MARGARET WARNER: Ambassador Areikat, thank you for having us.
MAEN RASHID AREIKAT, Ambassador, PLO Delegation to the U.S: Thank you.
MARGARET WARNER: Well, well after this lull, in fact, fierce fighting has resumed, more rockets, more killings in Gaza. What is it going to take to end this thing?
MAEN RASHID AREIKAT: I think it will take the efforts of many parties. It’s not only Israel and the Palestinian factions who are now engaged in intense efforts to reach a cease-fire.
The Palestinian president yesterday arrived in Cairo, held talks with Hamas officials, with Egyptian officials. He’s planning to go to Turkey tomorrow, to Qatar. There are very, very intensified efforts right now to somehow bridge the gaps between the two sides.
I personally believe that it is a matter of time before they reach a cease-fire.
MARGARET WARNER: So, you mean, even though we see all this violence going on, that this separate track, the diplomatic track, you think still holds promise? As you said, your president is involved.
MAEN RASHID AREIKAT: Yes, I think both sides have no interest in expanding this confrontation.
The Palestinian leadership position is very clear.
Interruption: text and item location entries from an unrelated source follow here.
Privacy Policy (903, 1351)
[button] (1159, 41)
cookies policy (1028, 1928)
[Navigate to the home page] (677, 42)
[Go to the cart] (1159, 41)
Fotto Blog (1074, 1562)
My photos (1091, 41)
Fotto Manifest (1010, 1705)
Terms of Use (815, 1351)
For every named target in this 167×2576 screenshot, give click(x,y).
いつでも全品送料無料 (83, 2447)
We don’t believe that this is in the interests of any party, definitely not the Palestinians, who have really suffered a heavy toll of civilian casualties. More than 240 have been killed so far, 1,600 wounded, very, very extensive damage in the Gaza Strip.
So it is in the interest of the Palestinian people to see a cease-fire as soon as possible.
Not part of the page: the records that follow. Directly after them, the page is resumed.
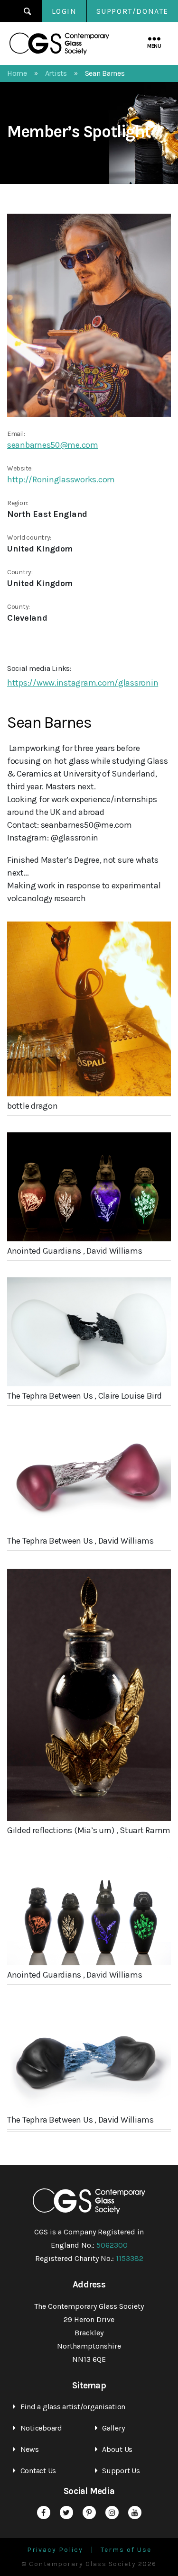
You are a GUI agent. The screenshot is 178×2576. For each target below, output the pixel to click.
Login (64, 11)
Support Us (121, 2470)
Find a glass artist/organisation (72, 2406)
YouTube (134, 2512)
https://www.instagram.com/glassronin (82, 683)
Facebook (43, 2512)
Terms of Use (126, 2550)
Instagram (112, 2512)
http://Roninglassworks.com (61, 479)
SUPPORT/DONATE (132, 11)
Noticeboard (41, 2427)
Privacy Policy (55, 2550)
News (29, 2449)
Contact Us (38, 2470)
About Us (117, 2449)
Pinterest (89, 2512)
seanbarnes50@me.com (52, 445)
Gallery (113, 2427)
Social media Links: (39, 668)
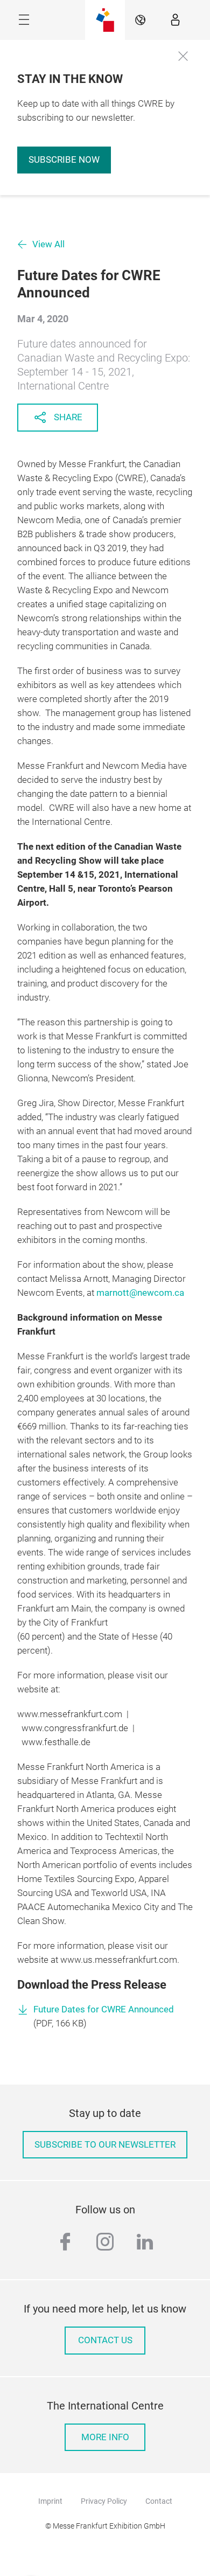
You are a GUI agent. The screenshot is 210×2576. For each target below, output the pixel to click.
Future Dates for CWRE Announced (103, 2009)
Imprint (50, 2501)
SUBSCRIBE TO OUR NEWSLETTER (105, 2145)
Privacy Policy (104, 2501)
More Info (105, 2437)
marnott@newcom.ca (140, 1293)
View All (48, 244)
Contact (158, 2501)
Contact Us (105, 2340)
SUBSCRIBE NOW (64, 160)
MARGARET WARNER: If there is no permanent cease-fire reached, there are many voices in Israel calling for some sort of ground invasion. What would be the consequences of that?
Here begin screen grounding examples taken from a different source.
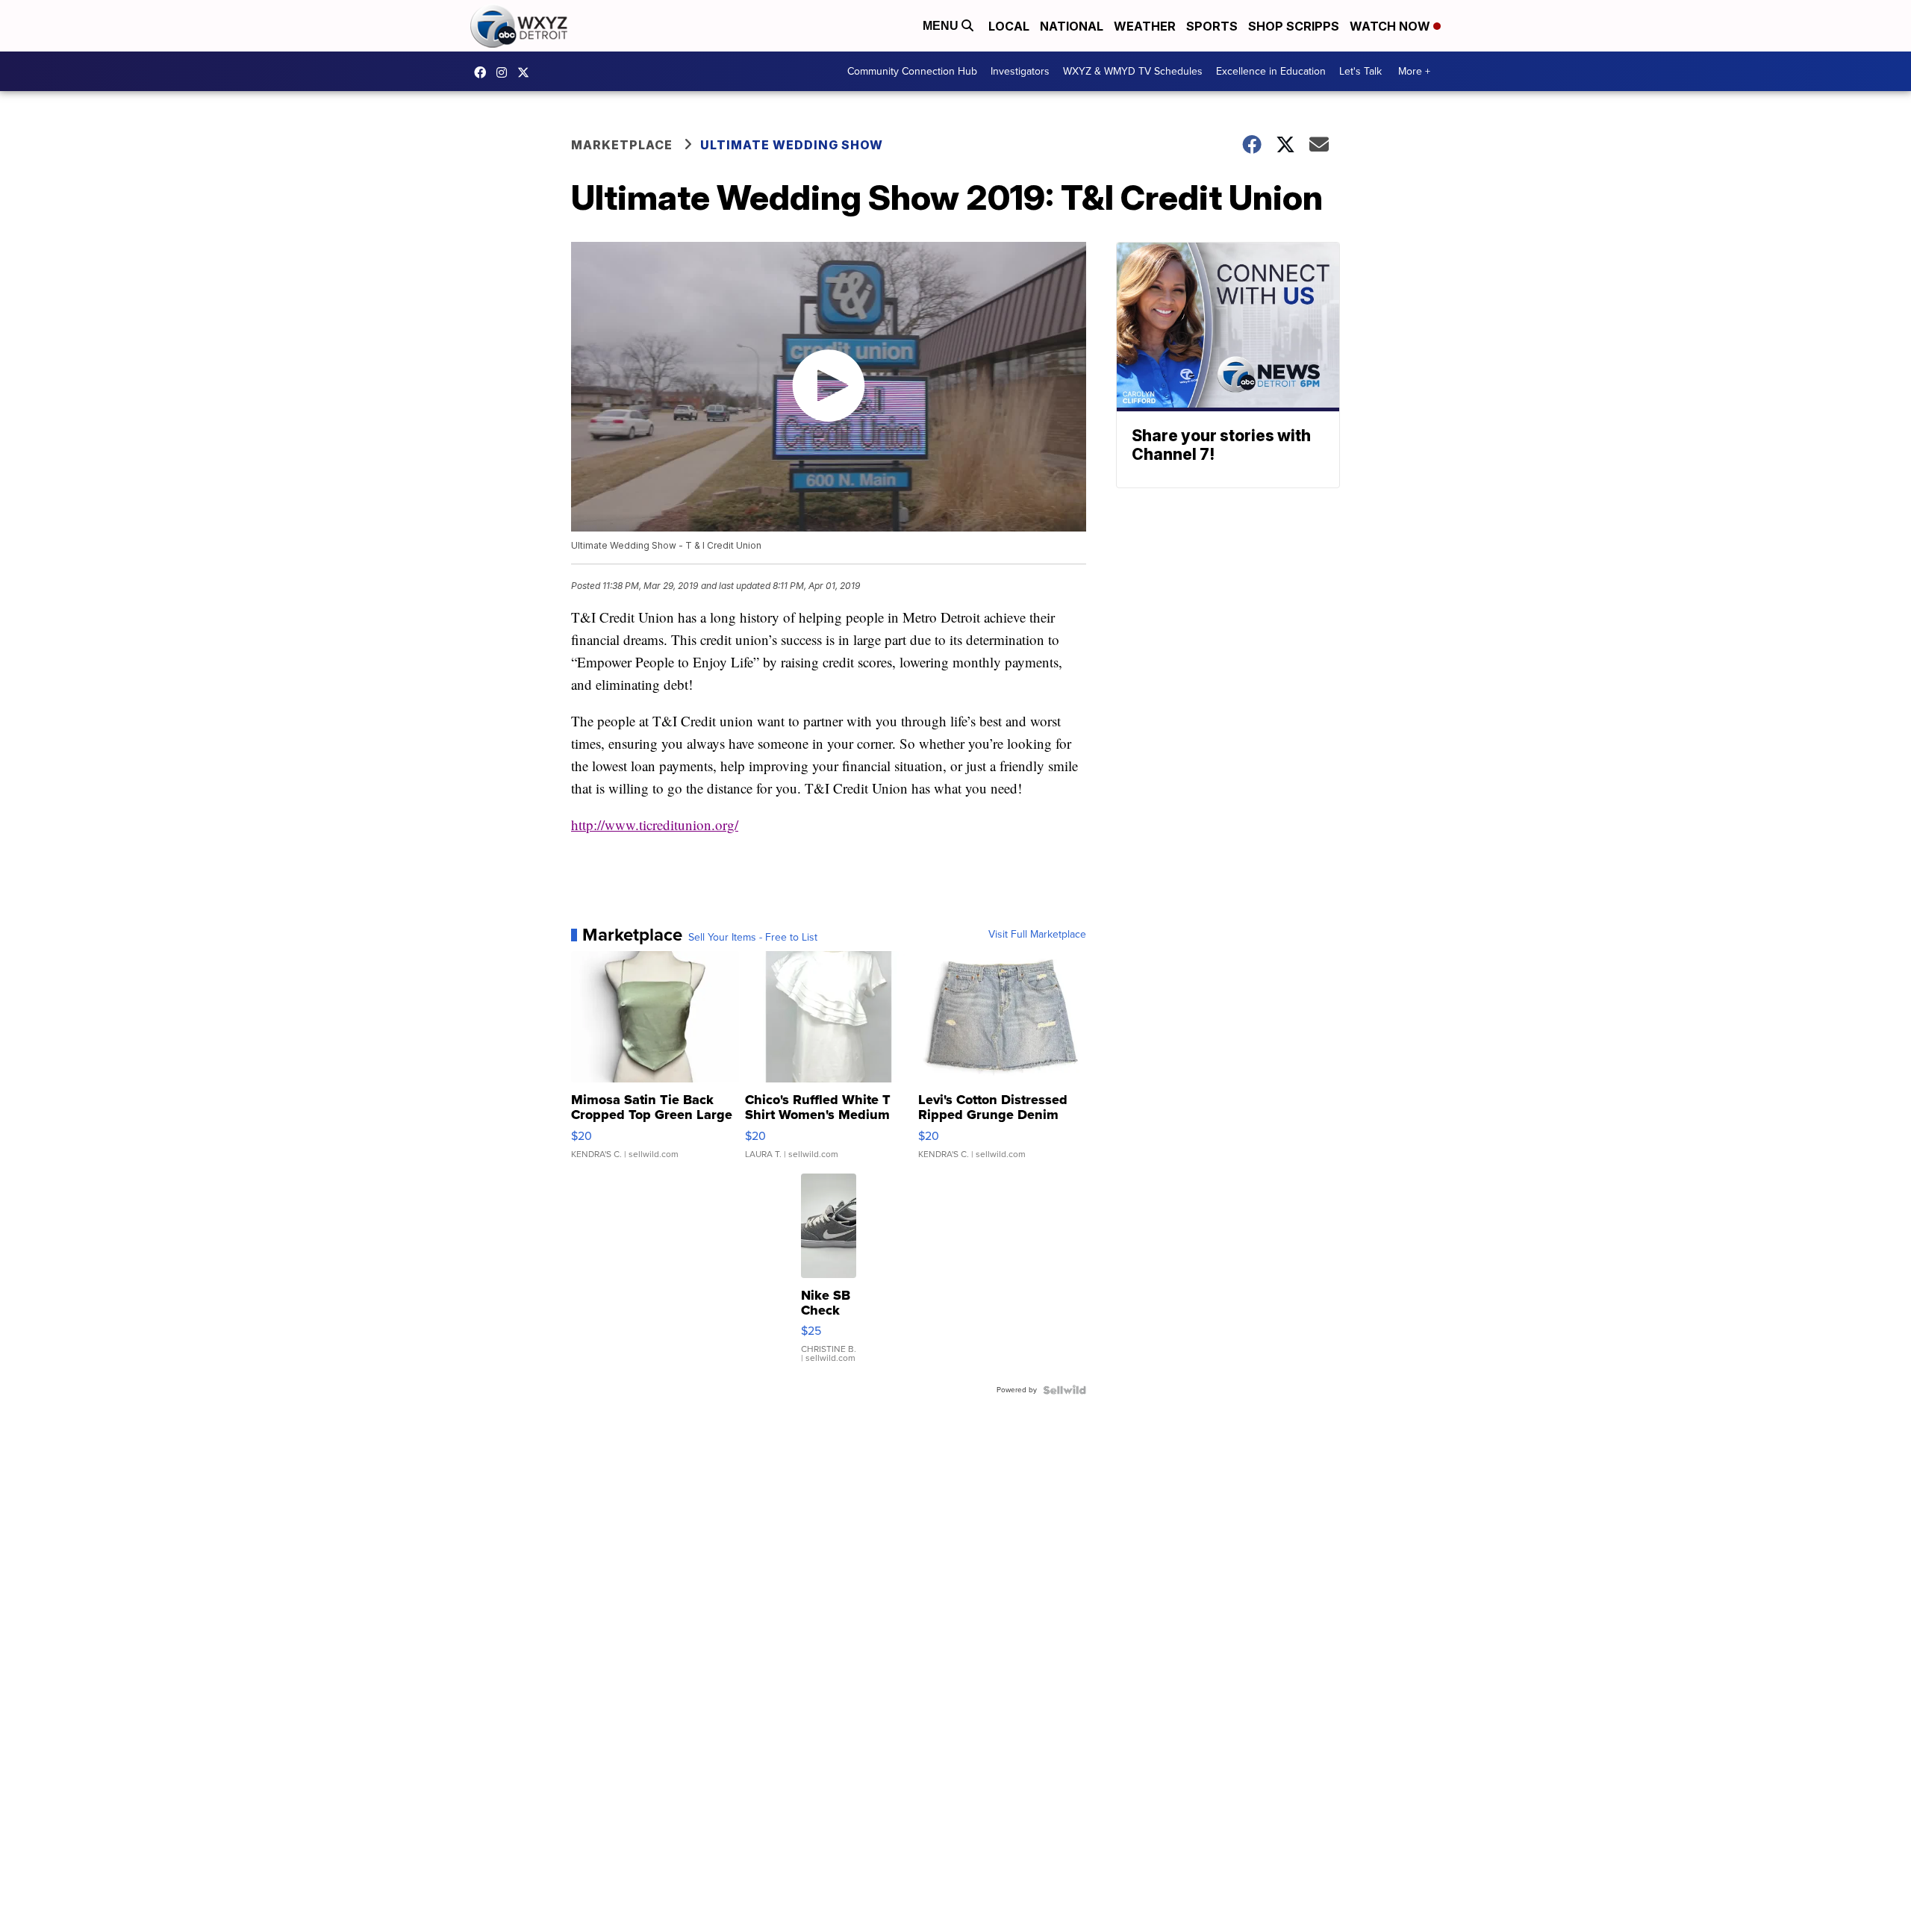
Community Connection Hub (912, 71)
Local (1008, 26)
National (1071, 26)
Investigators (1020, 71)
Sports (1212, 26)
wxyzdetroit (483, 72)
MAEN RASHID AREIKAT: I think that would be a major mistake, because Israel tried a ground invasion in 2008, 2009, and 2012. None of that is going to solve the problem in Gaza.
Our problem with Israel is a political problem. It’s a problem about a continued Israeli military occupation of the West Bank, of the Gaza Strip. Even though they withdrew their soldiers and settlers from the Gaza Strip, technically, Gaza is still under Israeli military occupation.
MARGARET WARNER: You mean because it’s controlled and exits are controlled.
MAEN RASHID AREIKAT: Absolutely, their airspace, their territorial waters, their land crossing points, they are all under Israeli control.
The situation in the West Bank is a little bit — is better than Gaza Strip, but, still, there is a political problem that needs to be resolved, ending this occupation, creating a Palestinian state that can live side by side in peace and security with Israel.
MARGARET WARNER: Now, of course, President Abbas called on Hamas to accept this first Egyptian proposal back on Tuesday, which they rejected. Is Hamas asking for too much here?
MAEN RASHID AREIKAT: Hamas wants to see the situation in the Gaza Strip change. And I think this is something that all Palestinians want to see.
The situation in the Gaza Strip, the blockade that the Israelis have imposed on the Gaza Strip for the last five, six years, has exacted a heavy toll on the population there. Economically, the conditions are very, very dire in the Gaza Strip.
MARGARET WARNER: But does raining rockets down on Israel accomplish that?
MAEN RASHID AREIKAT: Our position is very clear on that, too.
The Palestinian leadership, the PLO, believes that only political engagement can produce the needed results. But we have keep in mind that Israel actually undertook the campaign of arresting Hamas activists in the West Bank, attacked their institutions and organizations following the abduction and the disappearance — disappearance of the three teenage settlers.
MARGARET WARNER: And the killing.
MAEN RASHID AREIKAT: And then — and then the murder and then the following murder of the Palestinian, the burning him alive.
Listen, this is not an issue of who started first, who fired first, and who retaliated. I think now the most important task is to reach a formula that will be acceptable to both sides for a cease-fire.
If this is a reminder, it reminds all of us that the status quo cannot be continued. And Israel’s false feeling that everything is quiet in the Gaza Strip, in the West Bank is a very deluding feeling. And they are not going to be able to obtain security and stability unless they end their conflict with the Palestinian people.
MARGARET WARNER: Ambassador Areikat, thank you.
MAEN RASHID AREIKAT: Thank you very much.